What the exercise asks ▸
Sort through the entries below and pull out lines containing the word "agent".

Given data ▸
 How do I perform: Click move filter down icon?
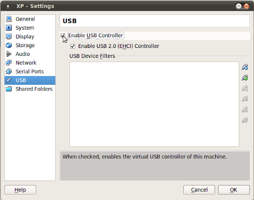point(245,120)
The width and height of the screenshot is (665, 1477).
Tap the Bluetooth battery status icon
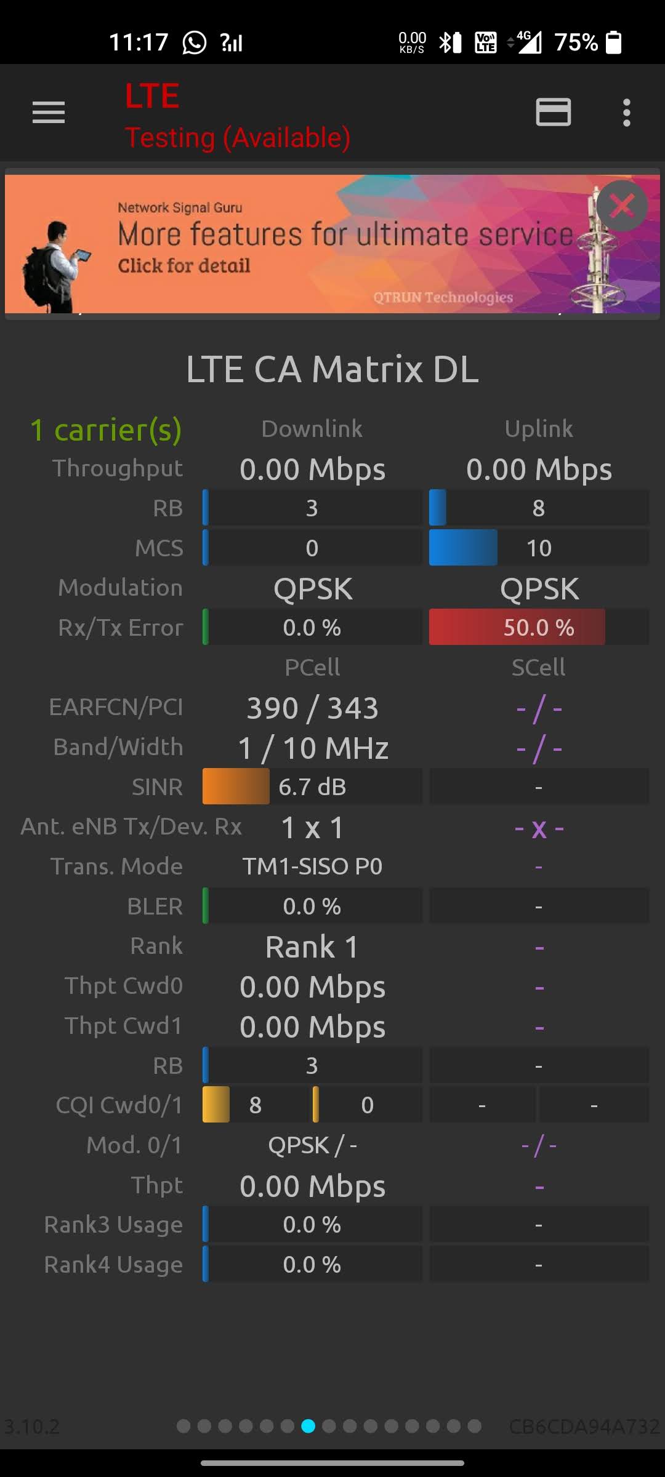coord(449,42)
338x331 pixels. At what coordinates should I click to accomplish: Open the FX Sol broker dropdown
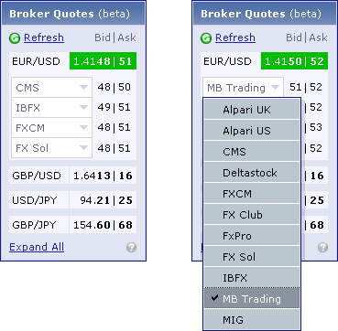point(51,148)
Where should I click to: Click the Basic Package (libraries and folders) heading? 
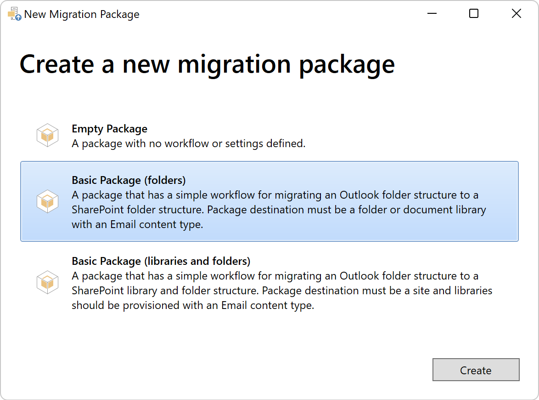click(161, 261)
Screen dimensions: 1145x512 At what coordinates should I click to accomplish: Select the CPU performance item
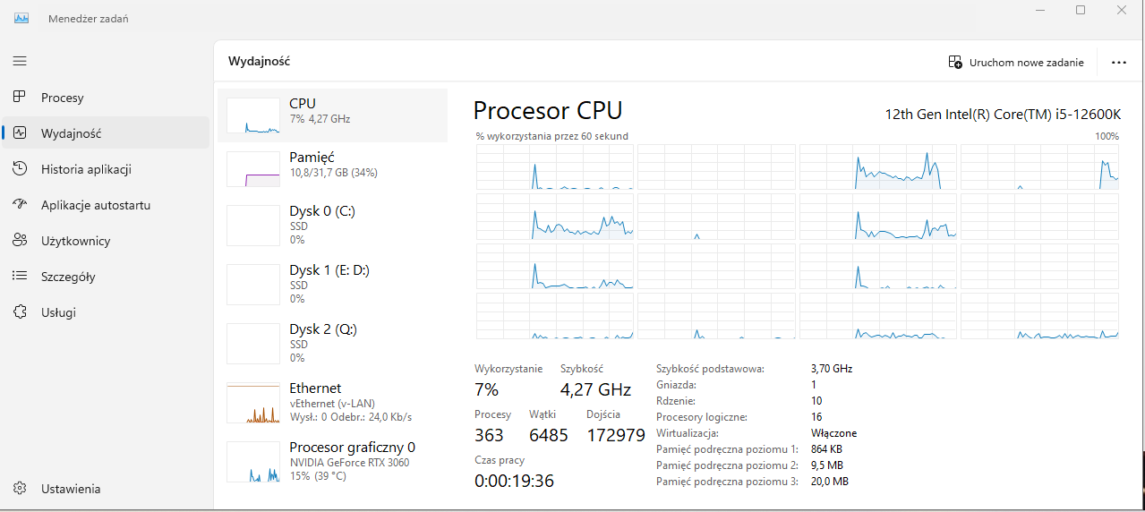pos(332,115)
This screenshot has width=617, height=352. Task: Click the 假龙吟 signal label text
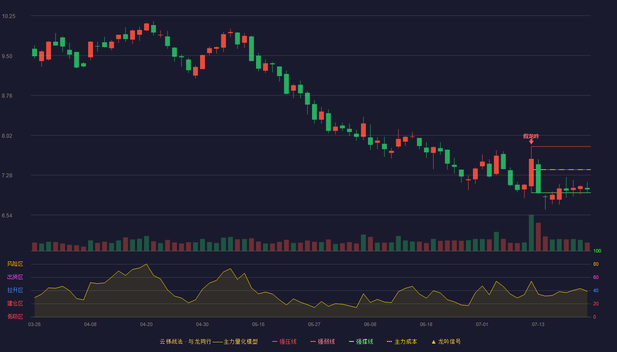(531, 136)
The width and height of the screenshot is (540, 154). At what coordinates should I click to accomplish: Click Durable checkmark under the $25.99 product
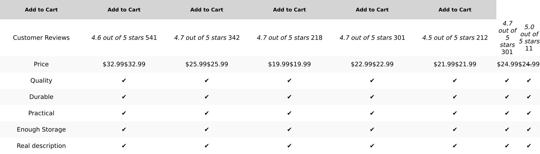[207, 97]
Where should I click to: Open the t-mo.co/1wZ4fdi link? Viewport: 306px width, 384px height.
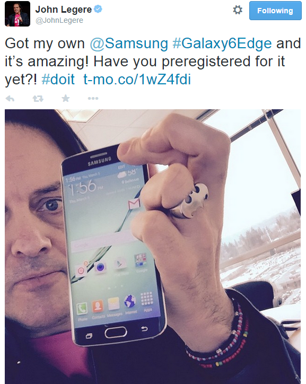pyautogui.click(x=137, y=80)
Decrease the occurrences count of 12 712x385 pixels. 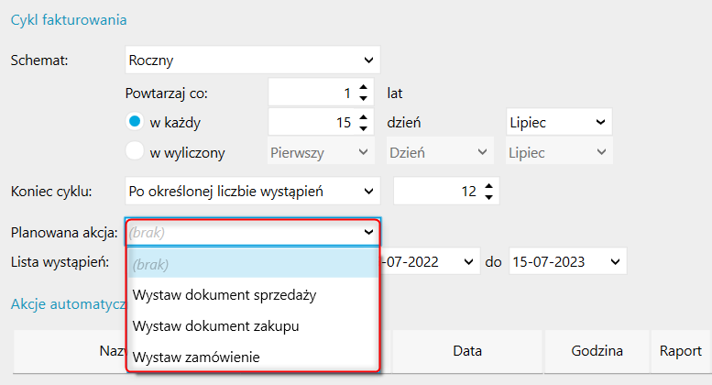point(488,197)

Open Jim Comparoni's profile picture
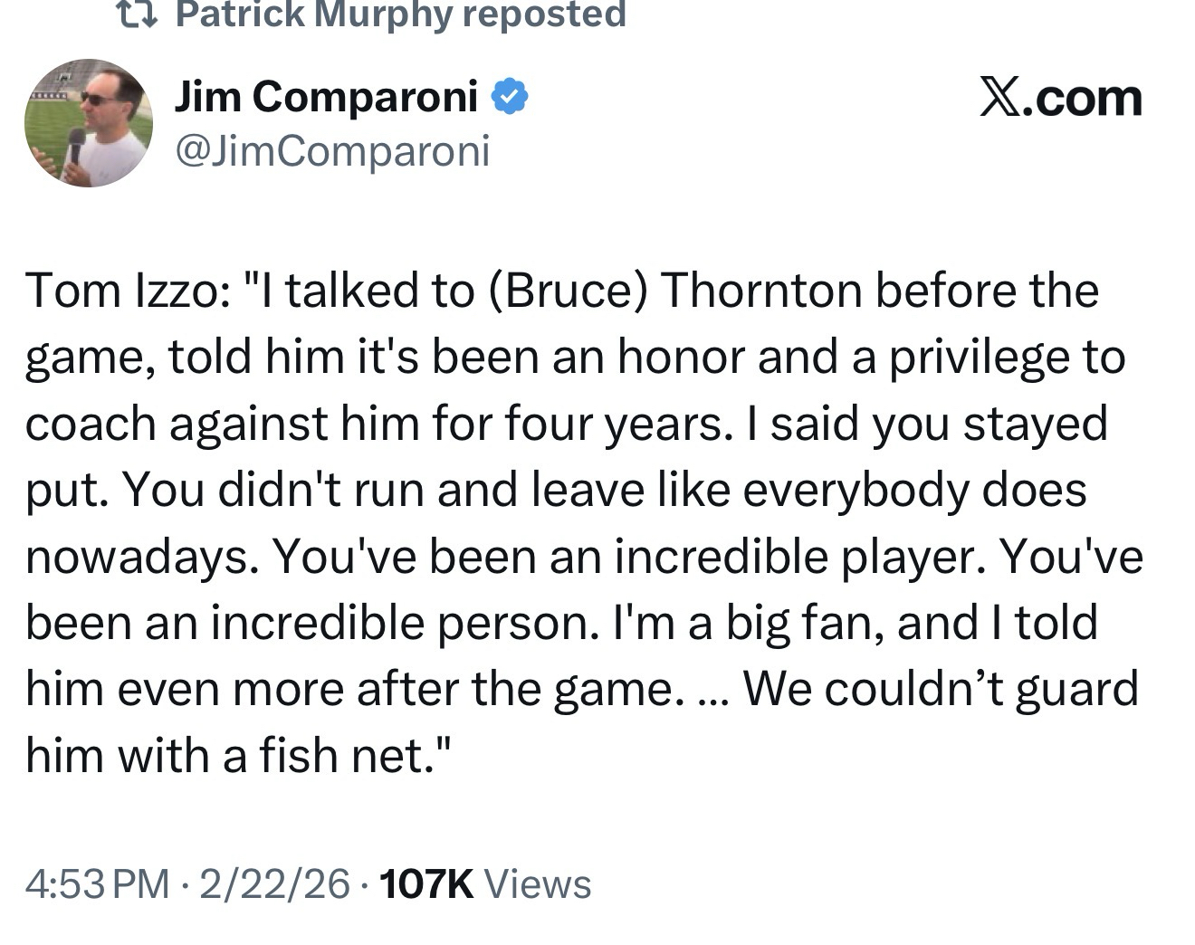coord(88,123)
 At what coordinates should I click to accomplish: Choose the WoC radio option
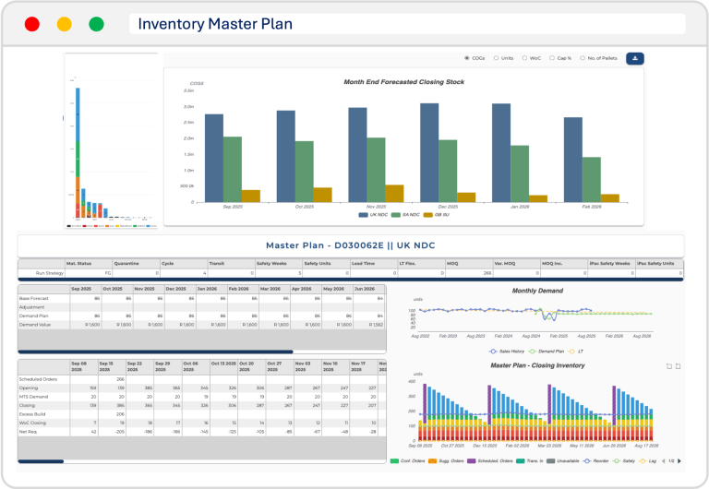click(523, 58)
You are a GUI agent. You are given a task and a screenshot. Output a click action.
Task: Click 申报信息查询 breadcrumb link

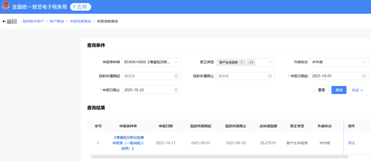point(80,22)
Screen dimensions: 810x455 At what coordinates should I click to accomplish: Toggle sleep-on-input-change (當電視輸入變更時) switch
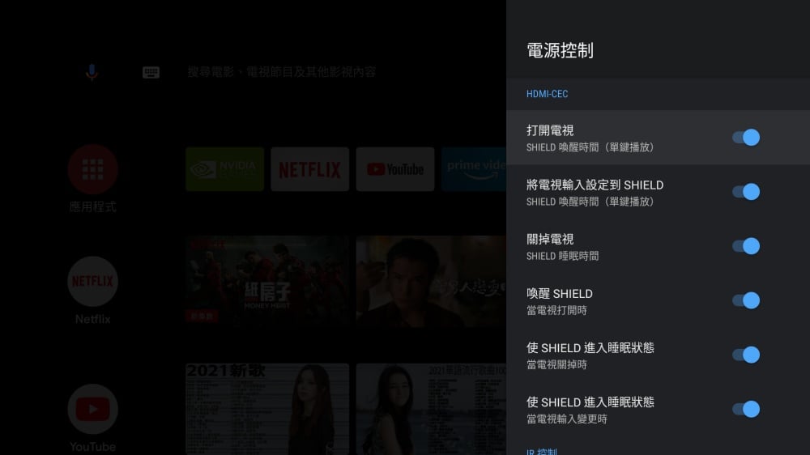pos(745,409)
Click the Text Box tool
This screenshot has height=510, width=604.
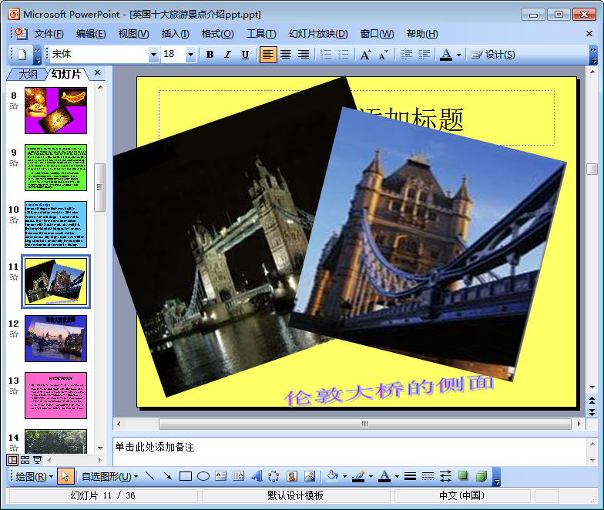(x=221, y=476)
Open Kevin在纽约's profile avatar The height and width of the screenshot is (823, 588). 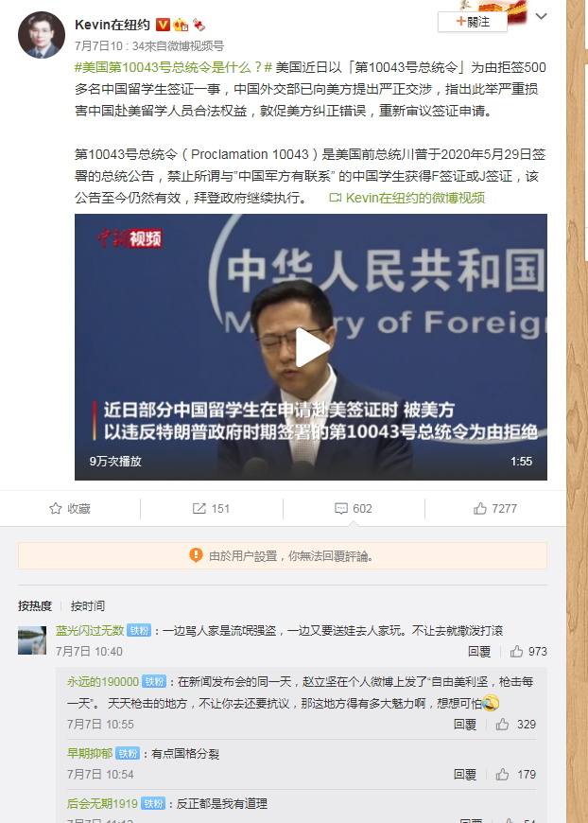click(x=42, y=35)
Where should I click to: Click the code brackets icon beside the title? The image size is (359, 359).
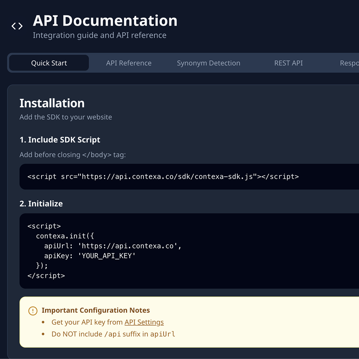click(x=17, y=26)
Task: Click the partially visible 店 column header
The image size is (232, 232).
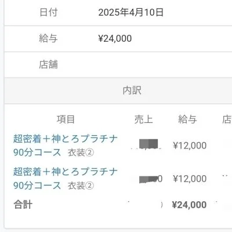Action: coord(227,119)
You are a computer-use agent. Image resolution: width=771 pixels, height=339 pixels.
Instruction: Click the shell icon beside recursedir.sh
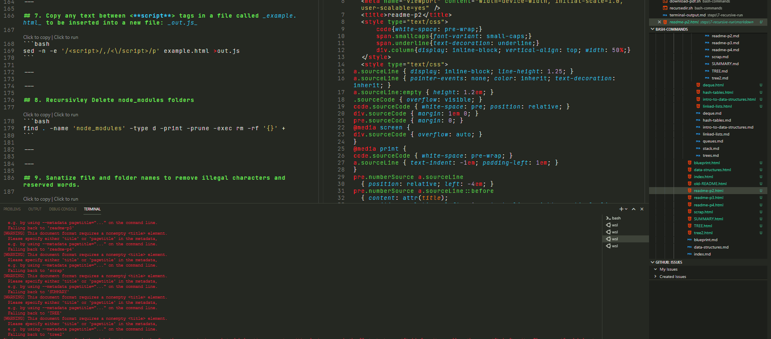click(665, 8)
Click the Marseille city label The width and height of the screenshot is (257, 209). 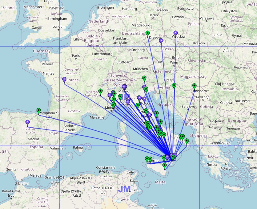[97, 117]
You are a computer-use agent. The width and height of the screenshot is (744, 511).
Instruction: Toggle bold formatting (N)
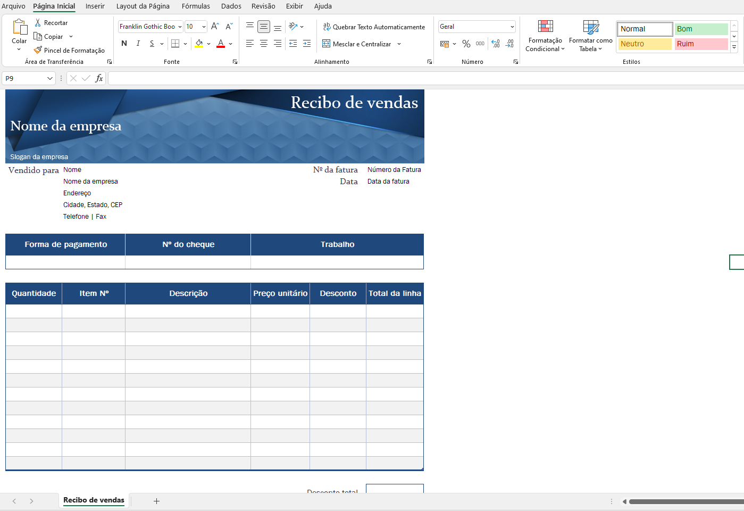[x=124, y=44]
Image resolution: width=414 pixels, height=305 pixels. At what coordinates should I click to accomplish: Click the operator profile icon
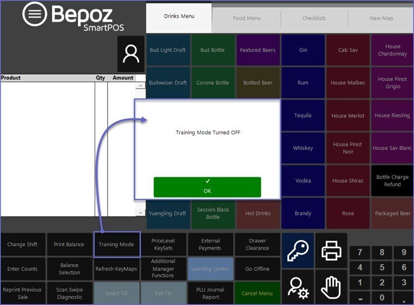coord(131,54)
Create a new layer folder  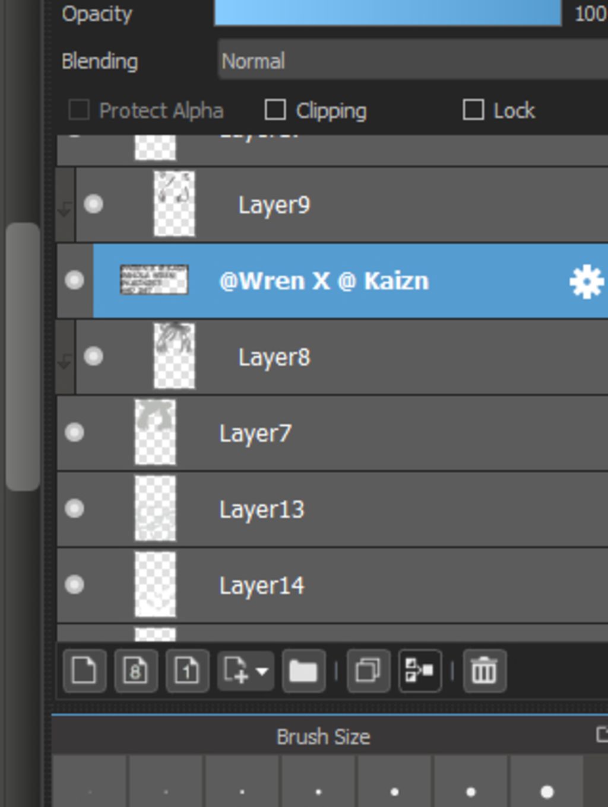point(303,671)
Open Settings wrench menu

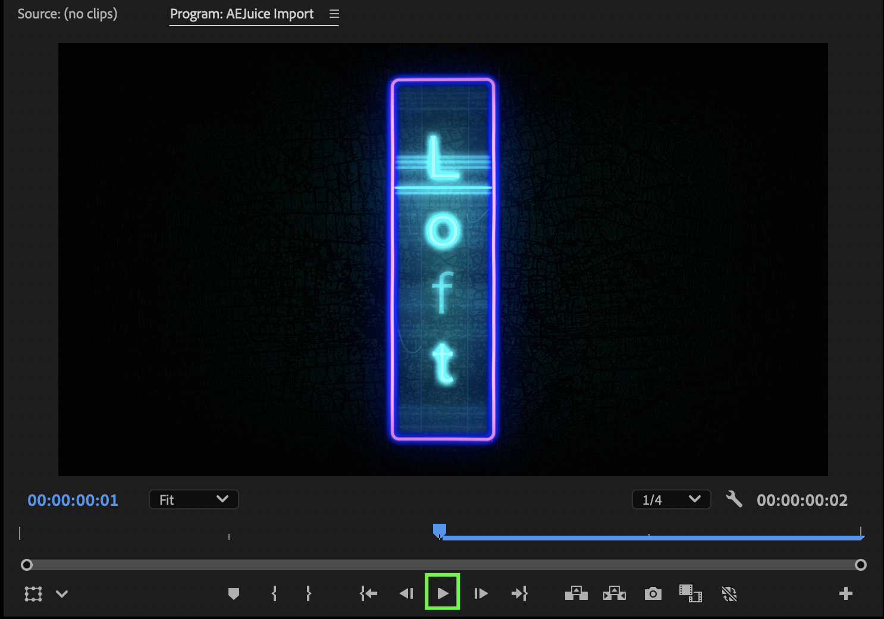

Solution to the exercise ▸
You are a GUI agent. You are given a task and a screenshot. Output a click action.
You are a computer-use agent. Image resolution: width=771 pixels, height=339 pixels.
You are a computer-use agent. The width and height of the screenshot is (744, 511).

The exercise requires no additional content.